Assistant chief Ken Plaga of Meridian Township Police, said a player is involved in an ongoing investigation his unit is handling. He said the alleged incident happened Sunday in the township, which is adjacent to East Lansing.
“Our No. 1 concern right now is for the victim,” Plaga said. “The prosecuting attorney’s office hasn’t even seen our report because our investigation is not yet complete. Once we have completed our investigation and had the issue reviewed by the Ingham County prosecuting attorney’s office and, subsequently, a suspect has been arrested and arraigned, we will then release the information of the suspect’s name and a photograph.”
University president Lou Anna K. Simon, after the MSU Board of Trustees meeting this morning, said that the fourth player has been suspended from the football team.
MSU football coach Mark Dantonio issued a statement about the situation this afternoon.
“We are aware of a sexual-assault investigation in Meridian Township involving one of our players. That player was immediately suspended on Sunday from all team activities, as soon as we were notified of the situation,” Dantonio said. “We will continue to educate and enforce high standards for the program. I expect all of our players to conduct themselves in a manner that reflects the values and principles of Michigan State University.
“This investigation is an ongoing process. It is not appropriate at this time for me to comment further on this matter.”
Scott Hughes, a spokesman for the Ingham County Prosecutor's Office, also confirmed the criminal sexual assault investigation. No charges have been submitted to prosecutors, and the case has not yet been filed in court, Hughes said.
Hughes said the incident is separate from the ongoing investigation into three MSU players about an alleged sexual assault that occurred in the early morning hours of Jan. 16 at University Village Apartments on campus. That case remains under review by Ingham County Prosecutor Carol Siemon, Hughes said today.

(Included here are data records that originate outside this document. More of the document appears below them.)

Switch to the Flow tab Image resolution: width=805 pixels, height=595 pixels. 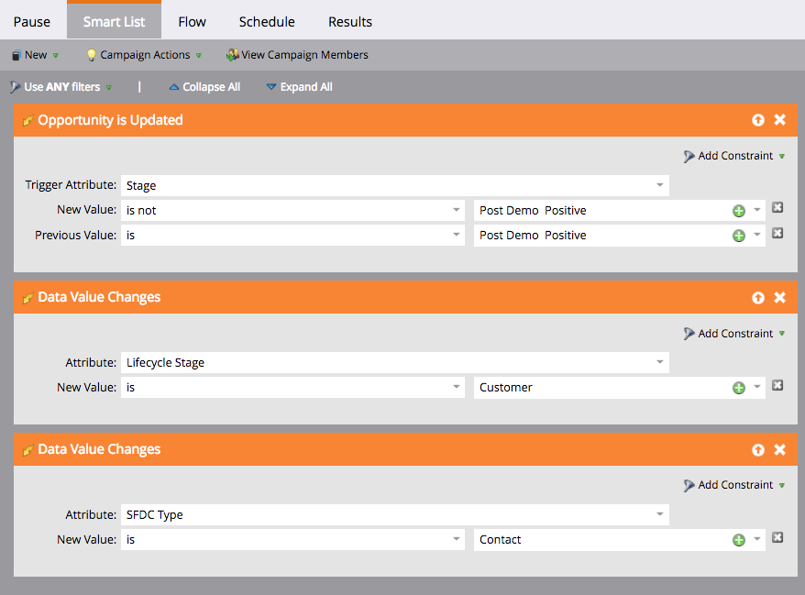(192, 21)
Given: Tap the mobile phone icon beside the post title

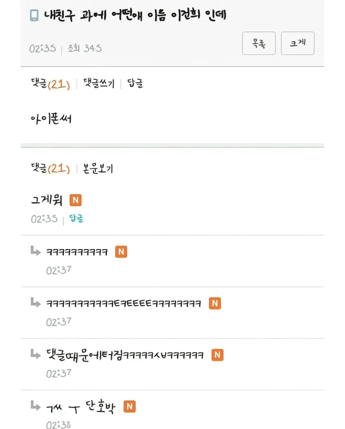Looking at the screenshot, I should pos(34,15).
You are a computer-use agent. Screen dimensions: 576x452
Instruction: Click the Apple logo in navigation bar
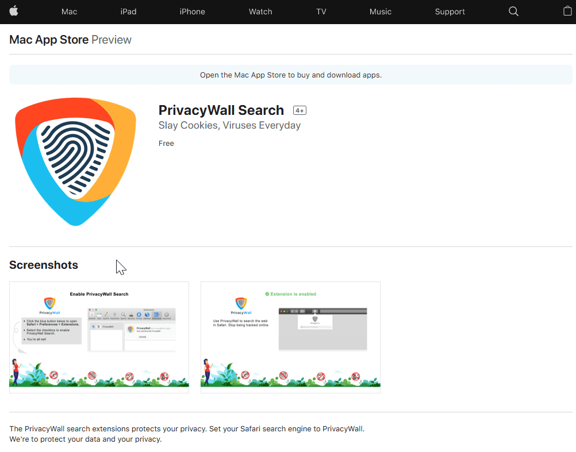[13, 11]
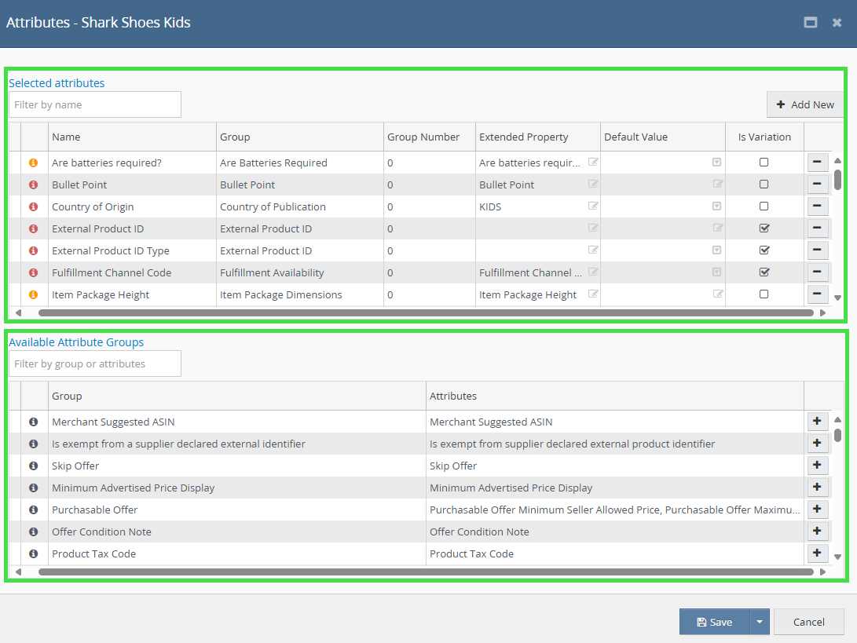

Plaga said he expects Meridian Township Police to wrap up their investigation early next week and request charges to Siemon.
Dantonio, when asked Wednesday whether anyone who participated in the April 1 spring game have been suspended or no longer are with the program, said some players beyond the 15 who did not dress for the scrimmage are in what he termed a “red-lock” situation.

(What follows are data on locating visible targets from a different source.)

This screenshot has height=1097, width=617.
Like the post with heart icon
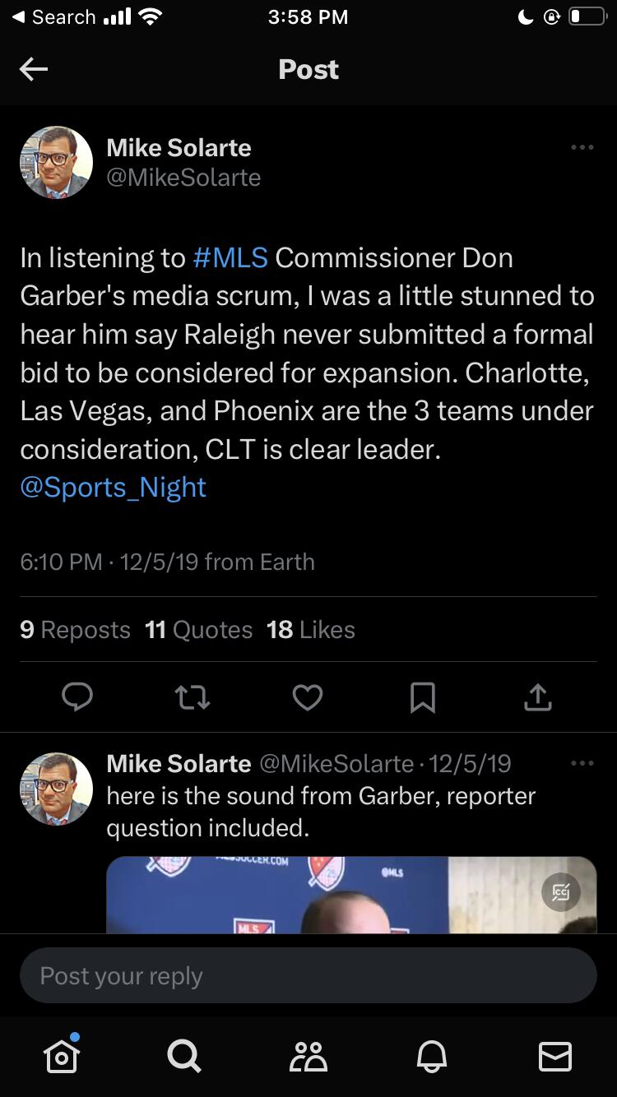click(x=308, y=698)
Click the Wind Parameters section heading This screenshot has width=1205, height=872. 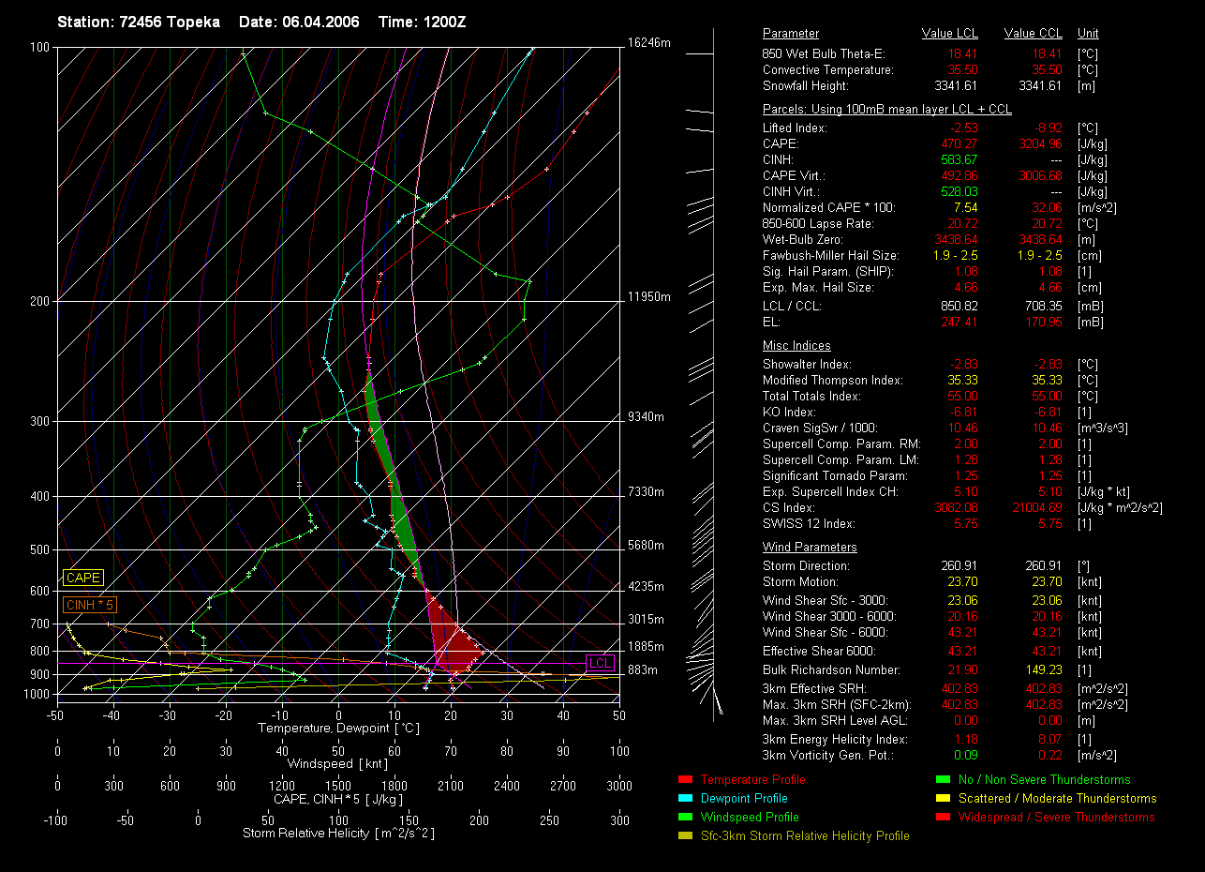point(810,548)
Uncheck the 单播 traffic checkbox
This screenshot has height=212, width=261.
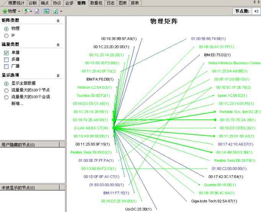pyautogui.click(x=6, y=52)
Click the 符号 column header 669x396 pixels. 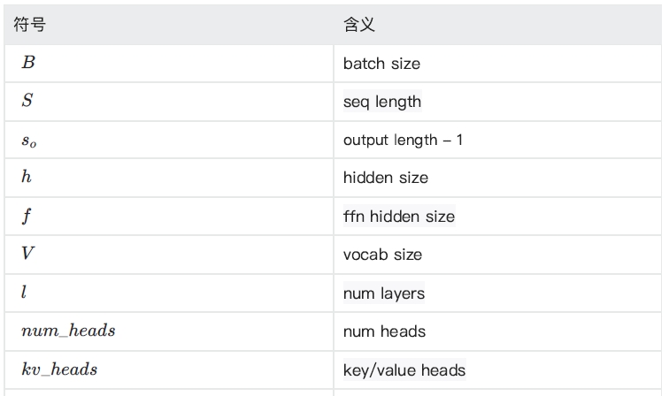[29, 25]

“Well, we red-lock people from time to time," he said. "We use the term red-lock for various things. So yes, there has been. That’s a constant. There is constant people in and out of different situations. I think that is normal.”
During the Board of Trustees meeting this morning, Simon said the university is bringing in independent experts to conduct a top-to-bottom review of MSU’s Title IX programs this fall. Simon said the school must do all it can to protect people who come to campus.
Curtis Blackwell, the program’s director of college advancement and performance, was suspended Feb. 9. That was exactly a week after the university hired an external Title IX investigator into the first incident that was reported to MSU Police on Jan. 17.
There are three investigations into that situation.
The first is the criminal case, which has been under review by Siemon since March 14. There is no timeline for when or whether charges will be filed. MSU Police are seeking four warrants in the case.
The second is the Title IX investigation, which is being undertaken externally by Rebecca Veidlinger. The Ann Arbor attorney who previously worked in MSU’s Title IX office signed a contract with the university Feb. 2. That is focused on potential violations of the university’s relationship-violence and sexual-misconduct policy.
The third is an external probe into the football program, which is being conducted by attorneys with Jones Day law firm. That began Feb. 10, the day after the announcement of the suspensions of the three players and staff member.
On March 28, Dantonio was asked, as a father of two daughters who attended MSU, what he would say to parents of students about his program’s responsibilities.
“I guess what I would say is what I always say: I do my very best to protect our community, protect our environment, protect my family,” Dantonio said. “The message that I would send to everybody out there is that I’m going to do the right thing to the best of my abilities.”